Right-click on the mailbox and choose "Rebuild Index".

If you're particularly paranoid, and you probably should be, make a
backup copy of the entire mail folder first.

http://kb.mozillazine.org/Compacting_folders
http://kb.mozillazine.org/Recover_messages_from_a_corrupt_folder
http://kb.mozillazine.org/Disappearing_mail


Good grief, it's about six weeks away from 2010 and Thunderbird still
uses mbox as it's default mail box format. Hello, the nineties called,
they want their mail formats back! Are the tbird developers on crack or
something? I can't believe that they're still using that crappy format.

No, I tell a lie. I can believe it far too well.

--
Steven

Chris Jones

unread,
Nov 24, 2009, 1:19:10 PM11/24/09
to pytho...@python.org
On Tue, Nov 24, 2009 at 08:02:09AM EST, Steven D'Aprano wrote:

> Good grief, it's about six weeks away from 2010 and Thunderbird still
> uses mbox as it's default mail box format. Hello, the nineties called,
> they want their mail formats back! Are the tbird developers on crack or
> something? I can't believe that they're still using that crappy format.
>
> No, I tell a lie. I can believe it far too well.

:-)

I realize that's somewhat OT, but what mail box format do you recommend,
and why?

Thanks,

CJ

Steven D'Aprano

unread,
Nov 24, 2009, 5:43:32 PM11/24/09
to

maildir++

http://en.wikipedia.org/wiki/Maildir

Corruption is less likely, if there is corruption you'll only lose a
single message rather than potentially everything in the mail folder[*],
at a pinch you can read the emails using a text editor or easily grep
through them, and compacting the mail folder is lightning fast, there's
no wasted space in the mail folder, and there's no need to mangle lines
starting with "From " in the body of the email.

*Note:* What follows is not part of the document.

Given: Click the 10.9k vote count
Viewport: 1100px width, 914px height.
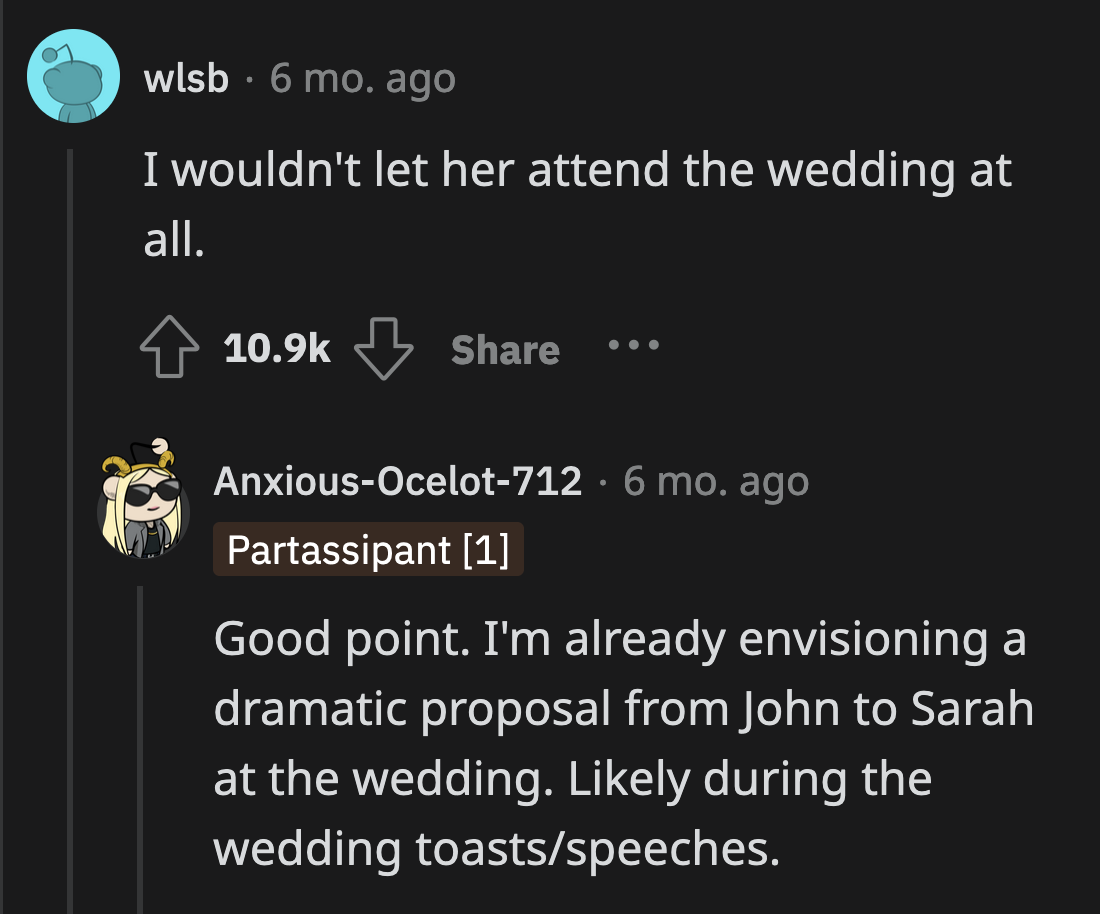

The only major downside is that because you're dealing with potentially
thousands of smallish files, it *may* have reduced performance on some
older file systems that don't deal well with lots of files. These days,
that's not a real issue.

Oh yes, and people using Windows can't use maildir because (1) it doesn't
allow colons in names, and (2) it doesn't have atomic renames. Neither of
these are insurmountable problems: an implementation could substitute
another character for the colon, and while that would be a technical
violation of the standard, it would still work. And the lack of atomic
renames would simply mean that implementations have to be more careful
about not having two threads writing to the one mailbox at the same time.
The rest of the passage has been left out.